Even as the Medicaid Division choked off most of the clinic's revenue, another division within the health department—the Health Standards Department—revoked Midtown's abortion license for a handful of unfounded allegations.
The final straw, though, came when the clinic's medical director died unexpectedly in December. Maria scrambled to replace him, reaching out to the doctors she knew who understood the importance of women having access to reproductive health care. One after another, the doctors refused to take on the role. Each knew, based on the experience of other physicians, that with such an appointment comes the withering scrutiny and consequent investigations by the Board of Medical Examiners.
Reality set in, and Maria decided to stop the search. "I've watched them take down doctor after doctor," says Maria. "I can probably count ten of them off the top of my head. I would've fought it tooth and nail, but I don't want to put these doctors livelihoods in jeopardy. I can't put anybody's license on the line like that."
So the state of Louisiana won. They forced Maria to close her doors on January 3, 2013. "I think they've thought this out," she says, explaining that the reason they went after Midtown with such vehemence was because Maria refused to lay down. "We fight back against everything," she says. "I didn't ever want to be known as a multiple offender," knowing that if the clinic didn't push back against unfounded accusations about improper Medicaid billing, they'd be seen as providing low-quality care. Maria won almost all of those fights. "This is basic retaliation."
Midtown won't be the last clinic to close in Louisiana. A 2010 Louisiana law gives health officials broad authority to revoke abortion licenses immediately in the wake of any alleged violation of a federal or state regulation, no matter how minor or legitimate—from typos on forms to wrongly placed garbage cans. Her former colleagues, who own and manage the remaining five abortion facilities across the state, are left to shoulder the pressure and intense surveillance from the government. "I talked to all of them when I closed down, and it's like, 'How many of us are left?' It's a feeling of doom."

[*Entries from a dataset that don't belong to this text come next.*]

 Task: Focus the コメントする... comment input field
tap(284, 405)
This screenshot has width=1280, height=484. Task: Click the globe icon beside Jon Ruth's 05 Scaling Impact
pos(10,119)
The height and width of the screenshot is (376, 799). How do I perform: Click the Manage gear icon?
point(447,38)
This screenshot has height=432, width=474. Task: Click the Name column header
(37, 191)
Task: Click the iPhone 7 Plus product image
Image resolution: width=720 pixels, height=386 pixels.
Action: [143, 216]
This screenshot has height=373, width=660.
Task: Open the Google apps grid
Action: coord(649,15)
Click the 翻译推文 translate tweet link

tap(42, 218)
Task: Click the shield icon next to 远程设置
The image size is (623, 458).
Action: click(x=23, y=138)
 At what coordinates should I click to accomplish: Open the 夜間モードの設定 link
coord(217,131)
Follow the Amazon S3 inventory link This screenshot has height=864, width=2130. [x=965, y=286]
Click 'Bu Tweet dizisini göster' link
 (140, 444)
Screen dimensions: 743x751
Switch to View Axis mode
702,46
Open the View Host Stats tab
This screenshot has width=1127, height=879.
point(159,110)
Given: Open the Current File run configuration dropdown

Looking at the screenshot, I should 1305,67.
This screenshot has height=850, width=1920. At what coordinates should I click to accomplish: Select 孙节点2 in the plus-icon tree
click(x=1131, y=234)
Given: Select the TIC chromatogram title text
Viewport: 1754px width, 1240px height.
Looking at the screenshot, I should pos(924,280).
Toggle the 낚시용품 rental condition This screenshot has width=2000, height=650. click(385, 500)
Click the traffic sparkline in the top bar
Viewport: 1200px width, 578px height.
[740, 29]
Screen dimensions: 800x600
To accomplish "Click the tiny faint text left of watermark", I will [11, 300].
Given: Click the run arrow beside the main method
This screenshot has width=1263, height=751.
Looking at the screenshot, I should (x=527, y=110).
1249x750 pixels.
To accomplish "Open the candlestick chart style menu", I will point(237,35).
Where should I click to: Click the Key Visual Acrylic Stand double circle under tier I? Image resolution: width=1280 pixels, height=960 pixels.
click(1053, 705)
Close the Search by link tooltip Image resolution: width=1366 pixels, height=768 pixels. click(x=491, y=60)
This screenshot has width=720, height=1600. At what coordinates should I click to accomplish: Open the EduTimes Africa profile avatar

Maria and her staff aren't the only people who have suffered a loss. Twelve thousand women and adolescents need new doctors, prescriptions for contraception, pregnancy tests, and, most importantly, a place to get health services when they need them most. "It's not easy for Medicaid patients to get care anyway," says Maria. "Every day, I have patients calling, literally crying. They say, 'I don't even know where to go.' We were taking care of patients we've delivered. It makes me want to cry."
Maria's future is unclear. "I'm tired," she says. "We're all tired." But she's not yet out of the fight. She wants her Medicaid license back. And with it her reputation.
"I have to make sure we continue because I don't want to fade off and let the government continue what they're doing. I don't think it's right," she says.
And yet the assault will almost certainly continue. Louisiana women could one day face the same stark situation that threatens Mississippi and North Dakota—having to cross state borders and incur significant costs to secure constitutionally protected health care.
Is your state next? It might have 12 clinics today, or maybe eight. But how long until it's the next Louisiana, and then the next Mississippi?
After all the audits, all the investigations and the hostile inquiries, one thought about the government's hunt for her clinic still haunts Maria. "Not once did anyone care about the patients."